Tannic acid (TA)-Fe nanofiltration (NF) membrane has been demonstrated to possess more favorable removal of trace organic contaminants (TrOCs) over the conventional polyamide NF membrane. However, the drawback of acid instability severely hinders the practical application of TA-Fe NF membrane in the treatment of (weak) acidic wastewater containing TrOCs (e.g., pharmaceutical wastewater, surface water, and drinking water). Herein, we introduced the MIL-101(Cr) nanoparticle, a kind of metal-organic framework (MOF), into the TA-Fe selective layer to enhance the membrane acid stability.
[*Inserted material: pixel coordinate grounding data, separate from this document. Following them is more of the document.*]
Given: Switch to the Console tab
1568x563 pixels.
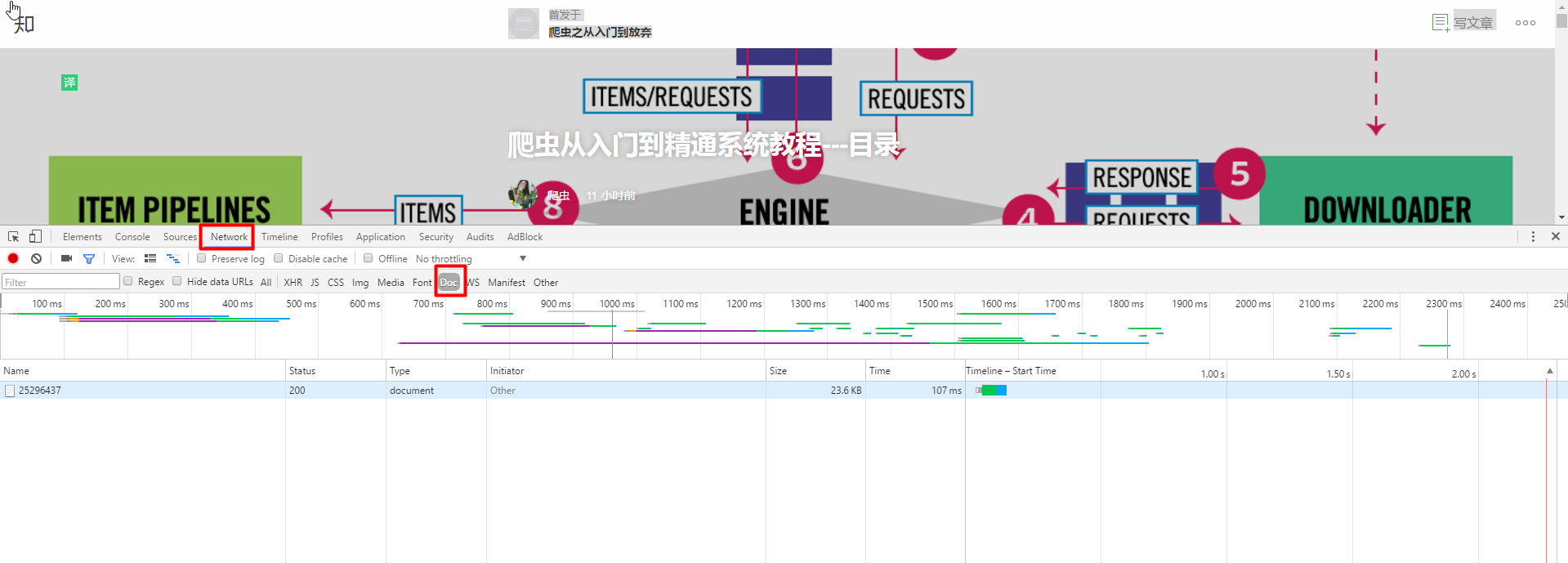Looking at the screenshot, I should coord(132,237).
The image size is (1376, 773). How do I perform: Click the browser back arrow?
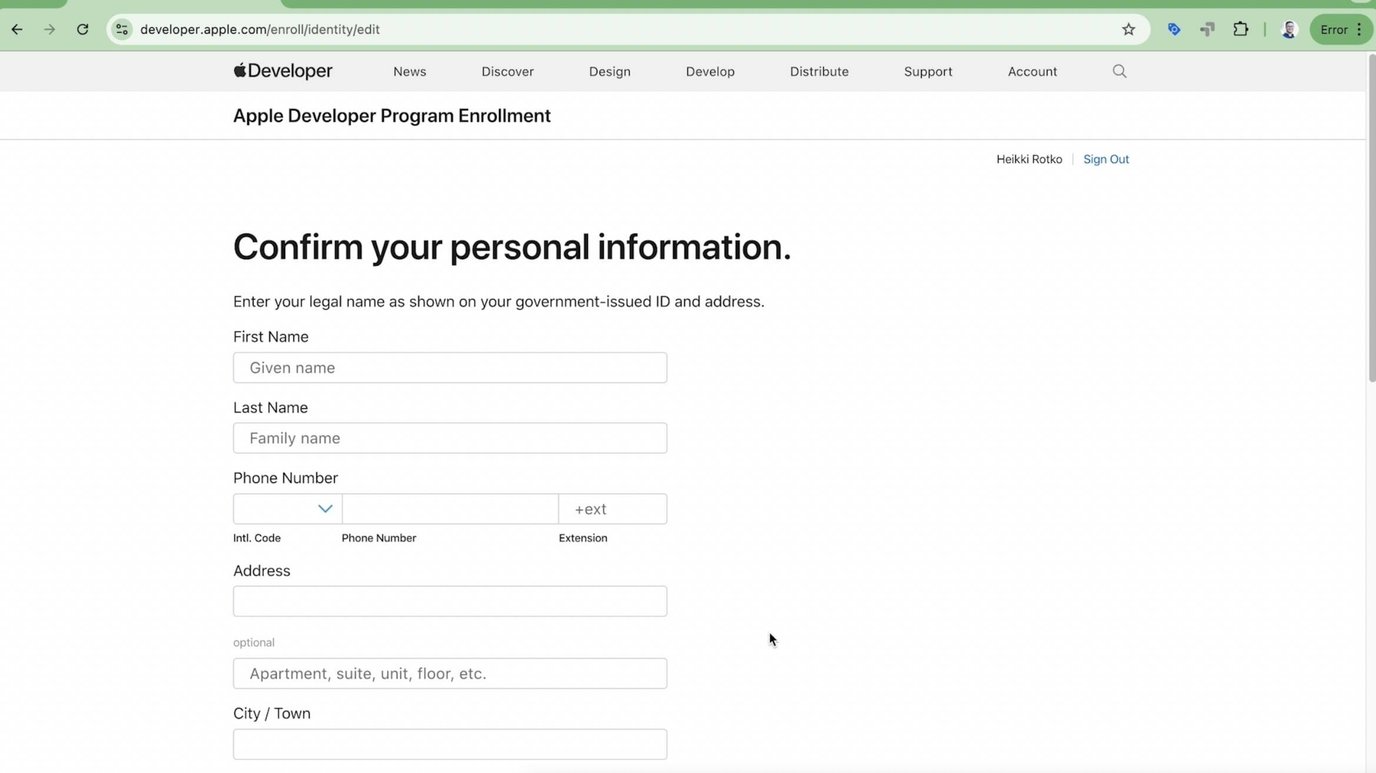coord(16,29)
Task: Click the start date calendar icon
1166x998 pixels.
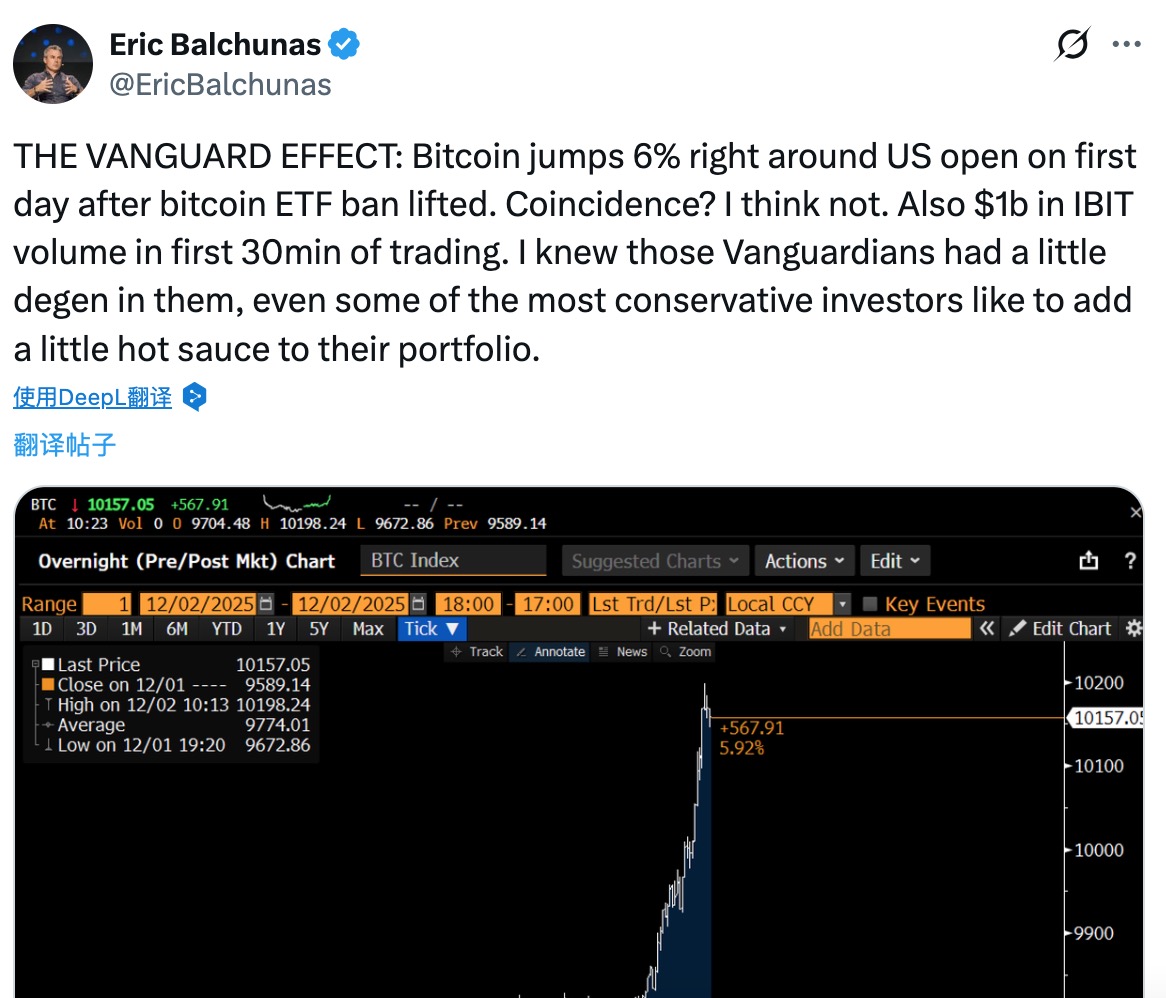Action: click(266, 604)
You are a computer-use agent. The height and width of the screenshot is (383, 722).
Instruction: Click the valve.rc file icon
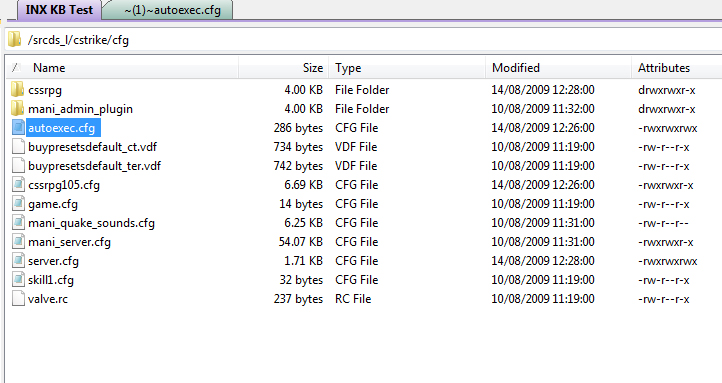[x=18, y=298]
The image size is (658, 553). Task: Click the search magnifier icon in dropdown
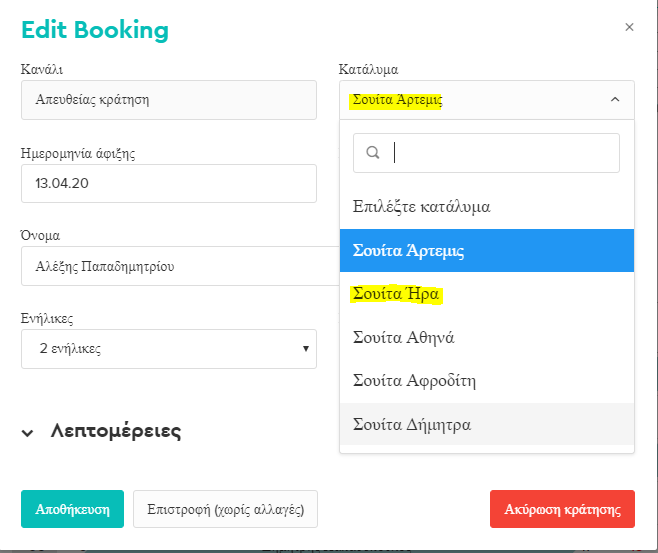pos(373,152)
The acid-tolerance parameter of MIL-101(Cr)-stabilized TA-Fe membrane (TA-Fe-MOF membrane, 12,000 ppm/s) was two orders of magnitude larger than that of the TA-Fe membrane (50 ppm/s), and the TA-Fe-MOF membrane can withstand acid treatment at pH = 4 for more than 30 days. Meanwhile, the TA-Fe-MOF membrane displayed increased water permeance from 9.5 to 12.7 L/(m·h·bar) after the MOF addition, without compromising the selectivity. The enhanced acid stability for the TA-Fe-MOF membrane was ascribed to an intercoordination mechanism, where Fe centers (from TA-Fe complex) coordinated with -COOH groups (from terephthalic acid of MOF) and Cr centers (from MOF) coordinated with -OH groups (from TA of TA-Fe complex), which was verified by the density functional theory calculation. This study highlights a new approach for the development of a TA-Fe-based NF membrane with markedly enhanced acid stability, which is important for its real application in wastewater treatment and water reuse.